7 Bryan { 11.03.07 at 3:49 pm }

I have two great nephews so Christmas is pretty much for them alone, and they aren’t old enough to complain. I generally look for good packaging, because the kids usually end up spending more time playing with the box than the toy that came in it.

The rest of the crew buy what they need, when they need it, so there’s not much point and they may actually need help another time of the year, so I don’t get carried away – a donation to a suitable cause in their name is what they’ll get, because their karma needs more help than they do.

8 Michael { 11.03.07 at 5:26 pm }

Me, I take after my mother–I’m a huge Christmas fanatic.

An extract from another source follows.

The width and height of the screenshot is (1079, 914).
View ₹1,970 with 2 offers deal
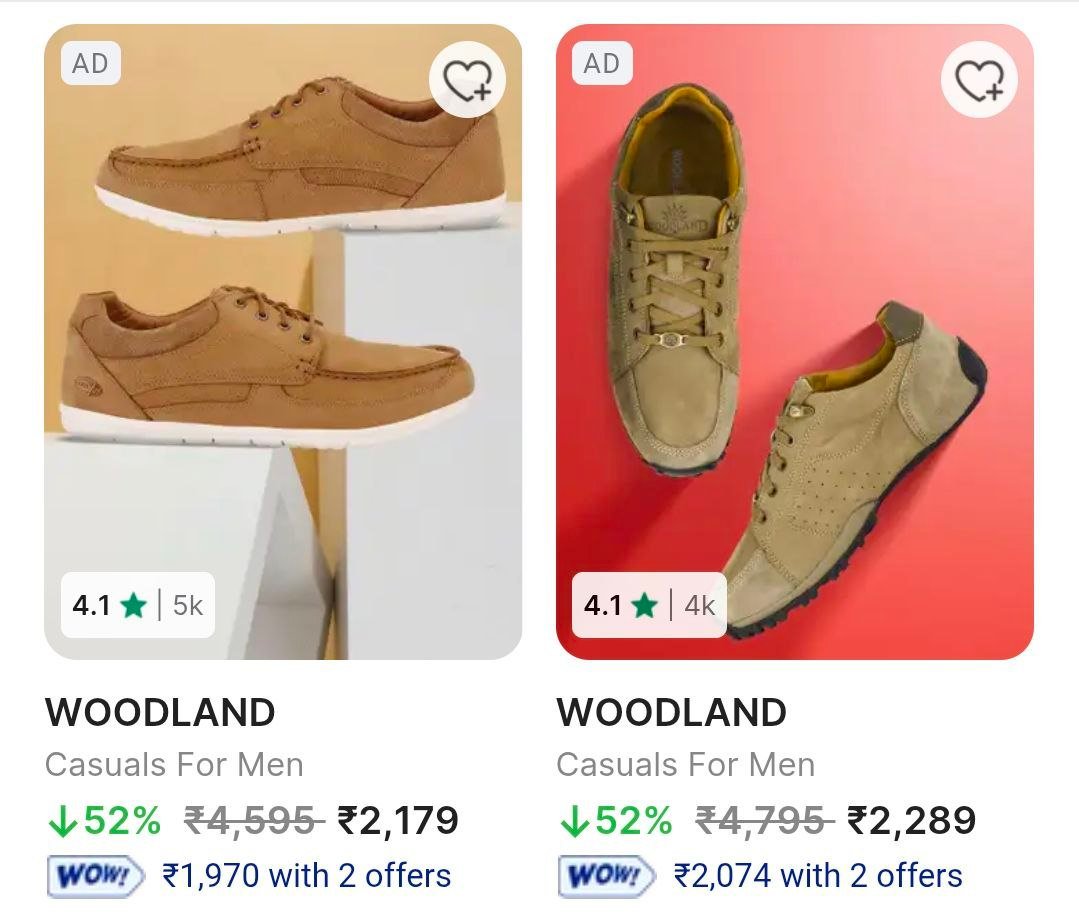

I absolutely disagree that Christmas is just for kids–though I’m in perfect agreement with all here that the merchants’ insanity is getting worse. (And let me point out that Charles Schulz was decrying it forty years ago in A Charlie Brown Christmas.) My Christmas decorations don’t go up, and unless my iPod is on random shuffle, I don’t play Christmas music until at least the day after Thanksgiving–though I’ll keep the decorations up, and enjoy the music, at least until the day after Little Christmas (the Epiphany).

9 Bryan { 11.03.07 at 5:38 pm }

Oh, I’ll be on a ladder the day after Thanksgiving stringing my Mother’s outdoor lights, and they be on through News Year’s Day, but enough is enough.

10 hipparchia { 11.03.07 at 11:04 pm }

i’m with michael on the music and decorations, but like anya, i’ve got a feline wrecking crew too. and our family does the karma thing for presents, which is way saner than all that shoppingshoppingshopping madness.

11 Bryan { 11.04.07 at 12:03 am }

Cats and Christmas trees can rarely share the same space without a disaster.

12 hipparchia { 11.04.07 at 9:36 am }

the most notable disaster in our family was the christmas tree that i knocked over when i was a kid, but for a reliable source of demolition, cats are hard to beat.